Michael Rothgang (Nov 29 2025 at 12:08):

From your message, it's not clear what exactly your problem is --- what statement are you looking, which ones did you look at, why did they "not work". I cannot help you this abstractly; please give us something to work on.

Michael Rothgang (Nov 29 2025 at 12:09):

Of course, if you can abstract the lemma you want to apply from your application, that is also nice. But even saying "this is my motivating application, this lemma would solve it, here's where I'm stuck trying to prove it" would make it possible to help you.

Michael Rothgang (Nov 29 2025 at 12:10):

In general, there should be a version of FTC on a subset, and I'd be surprised if mathlib doesn't have it already.

Michael Novak (Nov 29 2025 at 12:32):

So I've written the idea of what I want to do in a more general settings, the problem is in the last line, where I don't really use the correct theorems:

import Mathlib

open MeasureTheory intervalIntegral

theorem the_idea {I : Set ℝ} [I.OrdConnected] {f : ℝ → ℝ} (h : ContinuousOn f I) (x₀ x : I) :
    deriv (fun t ↦  ∫ τ in x₀..t, f t) x = f x :=
  have cont_on_subinterval : ContinuousOn f (Set.uIcc x₀ x) := by
    have h' : (Set.uIcc x₀ x : Set ℝ) ⊆ I := by
      apply (I.ordConnected_iff_uIcc_subset_left x₀.mem).mp (by assumption) x.mem
    exact h.mono h'
  integral_hasStrictDerivAt_right cont_on_subinterval.intervalIntegrable
    (cont_on_subinterval.stronglyMeasurableAtFilter_nhdsWithin _ _) h.continuousAt.hasDerivAt.deriv
   sorry

Kevin Buzzard (Nov 29 2025 at 12:34):

This code doesn't compile (at least on the web editor). If your question is "how do I prove x" then it's probably better to post code with a sorry rather than with errors (code with errors is always confusing, at least for me). (but I confess I am not really following the thread caefully)

Michael Novak (Nov 29 2025 at 12:37):

Kevin Buzzard said:

This code doesn't compile (at least on the web editor). If your question is "how do I prove x" then it's probably better to post code with a sorry rather than with errors (code with errors is always confusing, at least for me). (but I confess I am not really following the thread caefully)

Is it o.k how I added the sorry now?
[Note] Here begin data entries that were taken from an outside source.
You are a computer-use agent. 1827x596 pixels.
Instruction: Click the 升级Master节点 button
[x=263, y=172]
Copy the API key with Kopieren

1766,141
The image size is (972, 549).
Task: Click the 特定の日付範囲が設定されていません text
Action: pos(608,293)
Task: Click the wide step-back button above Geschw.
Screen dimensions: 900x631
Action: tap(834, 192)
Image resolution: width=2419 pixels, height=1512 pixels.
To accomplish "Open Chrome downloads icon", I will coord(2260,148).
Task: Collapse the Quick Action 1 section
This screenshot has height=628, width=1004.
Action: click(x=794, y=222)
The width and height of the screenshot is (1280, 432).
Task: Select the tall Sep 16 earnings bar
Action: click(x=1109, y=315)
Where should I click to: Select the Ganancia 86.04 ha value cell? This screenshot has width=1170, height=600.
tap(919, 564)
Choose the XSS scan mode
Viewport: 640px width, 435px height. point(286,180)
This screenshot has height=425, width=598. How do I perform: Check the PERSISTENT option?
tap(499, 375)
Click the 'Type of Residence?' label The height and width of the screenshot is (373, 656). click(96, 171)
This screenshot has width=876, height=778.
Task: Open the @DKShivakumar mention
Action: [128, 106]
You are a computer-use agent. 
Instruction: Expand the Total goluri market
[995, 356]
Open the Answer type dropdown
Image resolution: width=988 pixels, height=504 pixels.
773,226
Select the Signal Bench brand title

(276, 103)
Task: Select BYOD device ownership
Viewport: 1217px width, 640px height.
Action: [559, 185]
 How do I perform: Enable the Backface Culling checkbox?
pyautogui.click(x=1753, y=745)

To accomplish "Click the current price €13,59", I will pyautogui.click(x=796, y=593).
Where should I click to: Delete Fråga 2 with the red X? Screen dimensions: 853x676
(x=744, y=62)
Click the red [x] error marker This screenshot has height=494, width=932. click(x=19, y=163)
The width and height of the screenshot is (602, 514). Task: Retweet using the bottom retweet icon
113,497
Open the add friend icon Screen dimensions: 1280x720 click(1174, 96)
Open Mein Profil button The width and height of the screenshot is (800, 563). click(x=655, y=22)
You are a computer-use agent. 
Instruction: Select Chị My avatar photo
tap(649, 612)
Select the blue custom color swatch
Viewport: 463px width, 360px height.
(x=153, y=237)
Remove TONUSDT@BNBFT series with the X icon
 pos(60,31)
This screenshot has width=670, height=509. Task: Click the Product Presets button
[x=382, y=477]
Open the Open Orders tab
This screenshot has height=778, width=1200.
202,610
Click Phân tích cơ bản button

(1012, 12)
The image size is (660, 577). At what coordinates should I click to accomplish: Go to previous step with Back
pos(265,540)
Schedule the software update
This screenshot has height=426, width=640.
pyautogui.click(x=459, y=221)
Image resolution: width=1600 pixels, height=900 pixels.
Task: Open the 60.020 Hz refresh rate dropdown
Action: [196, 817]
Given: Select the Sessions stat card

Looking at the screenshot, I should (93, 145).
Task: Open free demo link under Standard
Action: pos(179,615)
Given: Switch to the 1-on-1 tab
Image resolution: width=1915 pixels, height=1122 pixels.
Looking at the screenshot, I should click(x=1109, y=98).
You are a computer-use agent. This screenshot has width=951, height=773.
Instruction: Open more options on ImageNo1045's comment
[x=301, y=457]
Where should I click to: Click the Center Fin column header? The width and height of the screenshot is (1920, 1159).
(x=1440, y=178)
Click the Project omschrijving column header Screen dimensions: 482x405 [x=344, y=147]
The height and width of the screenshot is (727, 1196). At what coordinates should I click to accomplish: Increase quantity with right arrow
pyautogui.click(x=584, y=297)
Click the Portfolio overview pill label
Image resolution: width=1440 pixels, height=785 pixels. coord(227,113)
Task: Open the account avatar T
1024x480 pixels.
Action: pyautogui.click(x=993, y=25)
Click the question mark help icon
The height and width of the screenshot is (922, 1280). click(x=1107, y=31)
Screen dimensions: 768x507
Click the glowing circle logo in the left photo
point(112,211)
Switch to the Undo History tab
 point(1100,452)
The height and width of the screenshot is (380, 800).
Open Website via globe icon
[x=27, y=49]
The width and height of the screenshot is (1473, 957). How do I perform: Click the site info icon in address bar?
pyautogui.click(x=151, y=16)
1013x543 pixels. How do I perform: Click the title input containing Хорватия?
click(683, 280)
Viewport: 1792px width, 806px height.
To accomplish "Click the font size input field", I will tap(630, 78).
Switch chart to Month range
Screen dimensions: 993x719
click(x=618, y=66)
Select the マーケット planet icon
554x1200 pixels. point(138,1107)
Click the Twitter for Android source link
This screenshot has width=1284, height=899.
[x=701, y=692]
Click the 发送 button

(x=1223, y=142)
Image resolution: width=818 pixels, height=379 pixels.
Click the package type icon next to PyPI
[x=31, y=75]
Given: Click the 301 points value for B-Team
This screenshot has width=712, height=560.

The reason I added the work in progress proof is that I wanted to show what I tried to do so far.

Aaron Liu (Nov 29 2025 at 12:39):

there's errors before the sorry

Kevin Buzzard (Nov 29 2025 at 12:39):

I don't know anything about this part of the library but I do understand the errors in the code you're posting:

Application type mismatch: The argument
  ContinuousOn.stronglyMeasurableAtFilter_nhdsWithin cont_on_subinterval ?m.56 ?m.57
has type
  StronglyMeasurableAtFilter f (nhdsWithin ?m.57 (Set.uIcc ↑x₀ ↑x)) ?m.55
but is expected to have type
  StronglyMeasurableAtFilter f (nhds ↑x) volume

means "you made a term of type StronglyMeasurableAtFilter (the wrong filter)" and

Invalid field `hasDerivAt`: The environment does not contain `Function.hasDerivAt`
  ContinuousOn.continuousAt h
has type
  I ∈ nhds ?m.64 → ContinuousAt f ?m.64

means "you wrote (something which is a function).hasDerivAt and that makes no sense".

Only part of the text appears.